Reduced Machine Failure

IoT-based predictive maintenance provides data that allows you to customarily monitor the working conditions of any machinery. This regular observation avails in identifying components that require repair or replacement, thus preventing the degradation of the entire workflow. It is proven that the implementation of predictive analytics in manufacturing sites has reduced the number of unexpected equipment failures by approximately 60%. Predictive maintenance has, in turn, resulted in the incremented service life of machines.

Reduced Repair Time

Maintenance done using predictive methods reduces the time required for repairs and replacements. The unplanned time utilized due to the breakdown of machines results in the overall loss of companies. Regular analysis of the condition of the machines is necessary to identify the specific problems on each. Each repair can be planned by maintenance personnel in this way. An IoT-based predictive maintenance program identifies damage taking place on equipment along with other machinery. Predictive maintenance works on a formula of estimating the mean time between failures. This meantime allows experts to determine the exact number of hours required to perform repair or replacement without further allowing the machinery to promote high maintenance costs.

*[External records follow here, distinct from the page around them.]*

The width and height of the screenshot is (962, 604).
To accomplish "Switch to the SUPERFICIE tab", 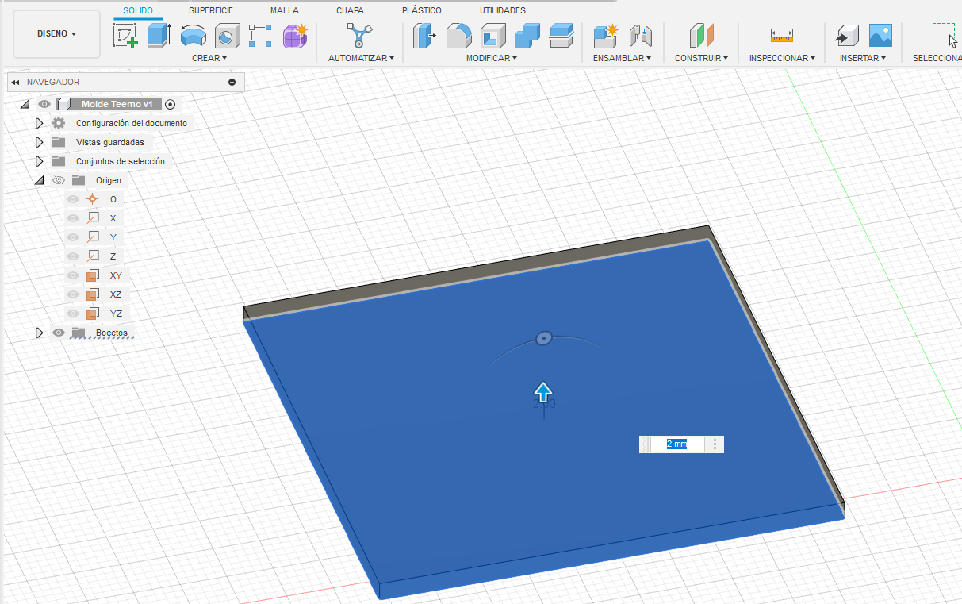I will coord(210,10).
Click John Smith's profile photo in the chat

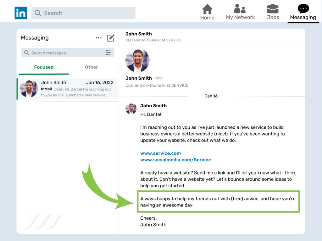(x=137, y=60)
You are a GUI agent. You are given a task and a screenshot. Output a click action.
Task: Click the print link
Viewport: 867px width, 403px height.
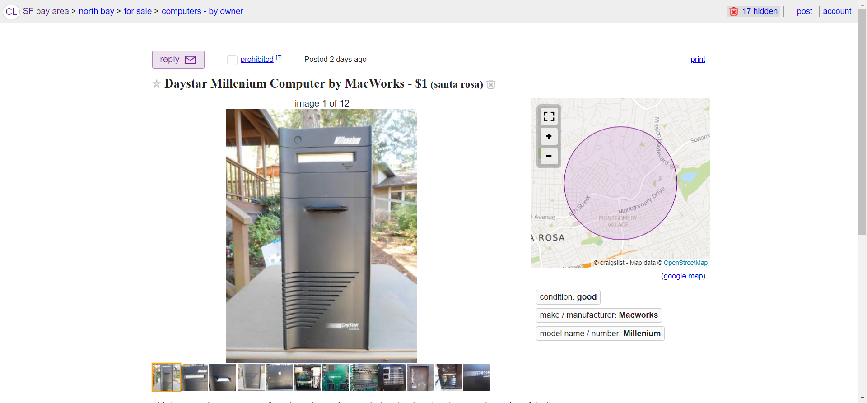point(698,59)
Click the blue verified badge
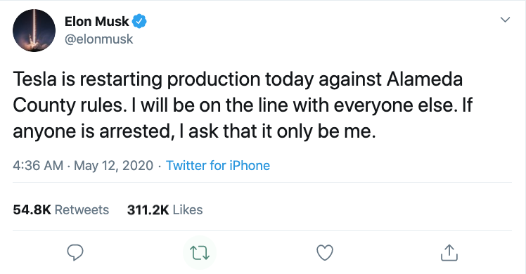The image size is (526, 274). click(x=139, y=22)
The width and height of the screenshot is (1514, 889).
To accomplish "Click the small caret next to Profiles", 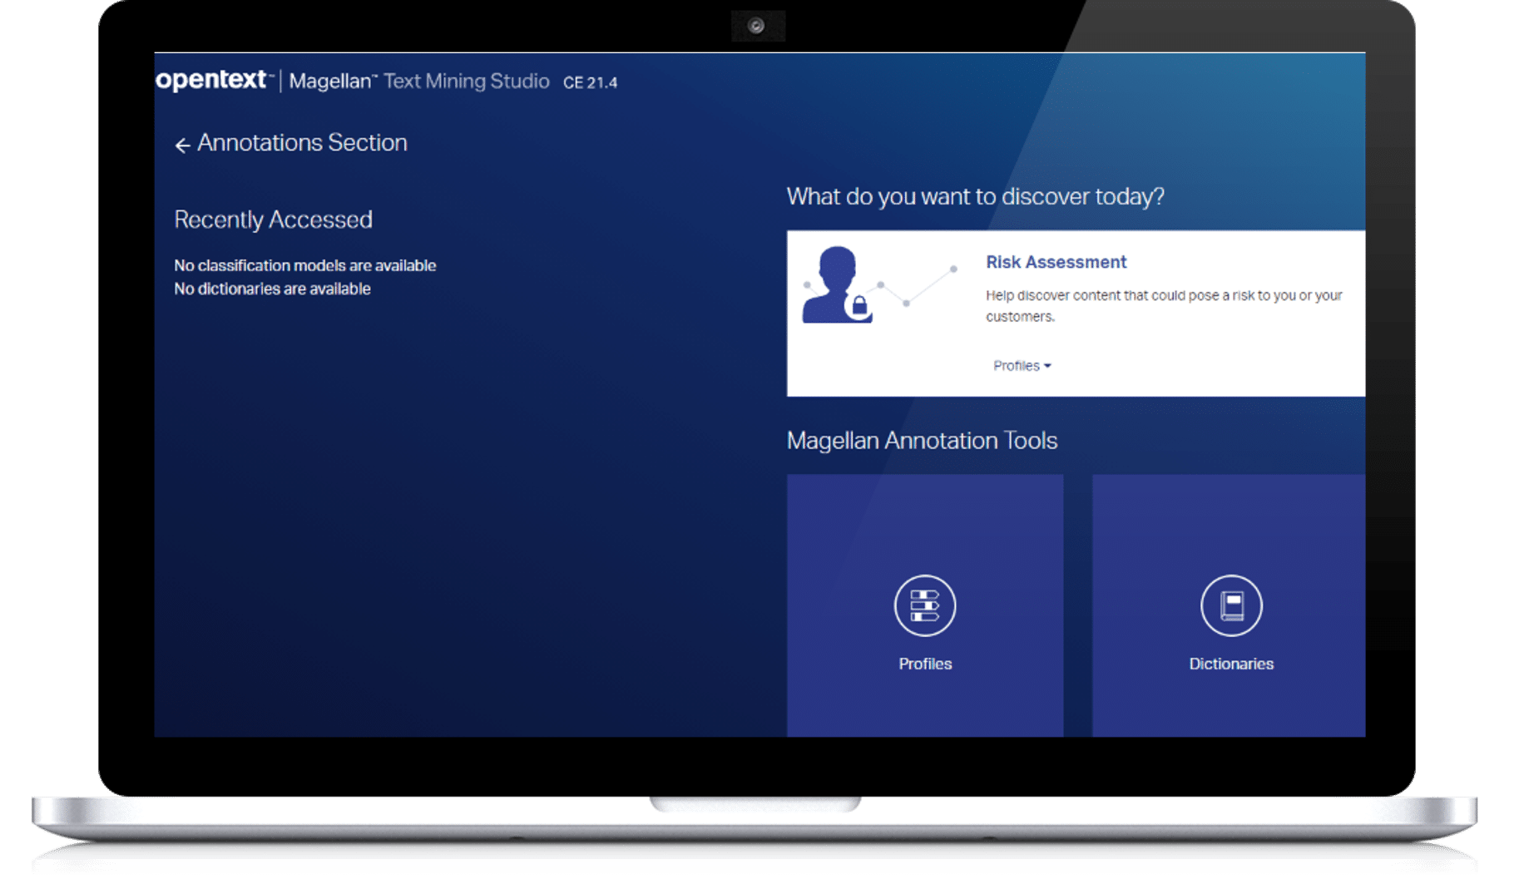I will [x=1047, y=366].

Enhanced Operator’s Safety

With predictive maintenance, the risk of destructive machinery failure reduces, and with it, the rate of injury or death of a person operating such machinery goes down.

Increased Production

IoT-based predictive maintenance has helped manufacturers gain a raise in production with the help of a process parameter monitoring method. It improves the operating efficiency and productivity of manufacturing and processing plants. A reduction of machine downtime results in increased output and a higher overall equipment effectiveness score.

Increased Life of Parts

An early prediction of machinery or parts failure is directly proportional to the increased service life of industrial plants and machinery. It is crucial to maintain equipment and other plant systems by following a condition-based predictive maintenance program. A predictive maintenance program increases machine service life by five years after installation. Besides extending the life of plant equipment, this method reduces the severity of the damage, preventing defects propagation. One benefit of predictive maintenance is that it can automatically estimate the mean time between failures (MTBF).

It determines when replacing machinery is more cost-effective than continuing to absorb costly maintenance costs. The MTBF of any parts or machinery reduces every time a major repair or reconditioning occurs, and predictive maintenance plays a crucial role in it.

Competitive Advantage

As a result of the increased sense of predictability and confidence of predictive maintenance, company branding can be improved while customer satisfaction increases.

Conclusion

In a nutshell, predictive maintenance lifts manufacturing businesses to maintain a balance in keeping costs down and increasing asset availability. It improves the overall operation of manufacturing sites, and with techniques based on data collection, these methods further reduce the annual operating costs. The increasing use of predictive maintenance is confirmed to provide continuous resolutions and action measures necessary for addressing the systems before they fail, break, or run erroneously. A PdM-based business operation is the next evolution in how humans use machines for production. Manufacturing sites and processing plants will continue to boost their efficiency by utilizing predictive maintenance in the future to meet all competitive and challenging requirements.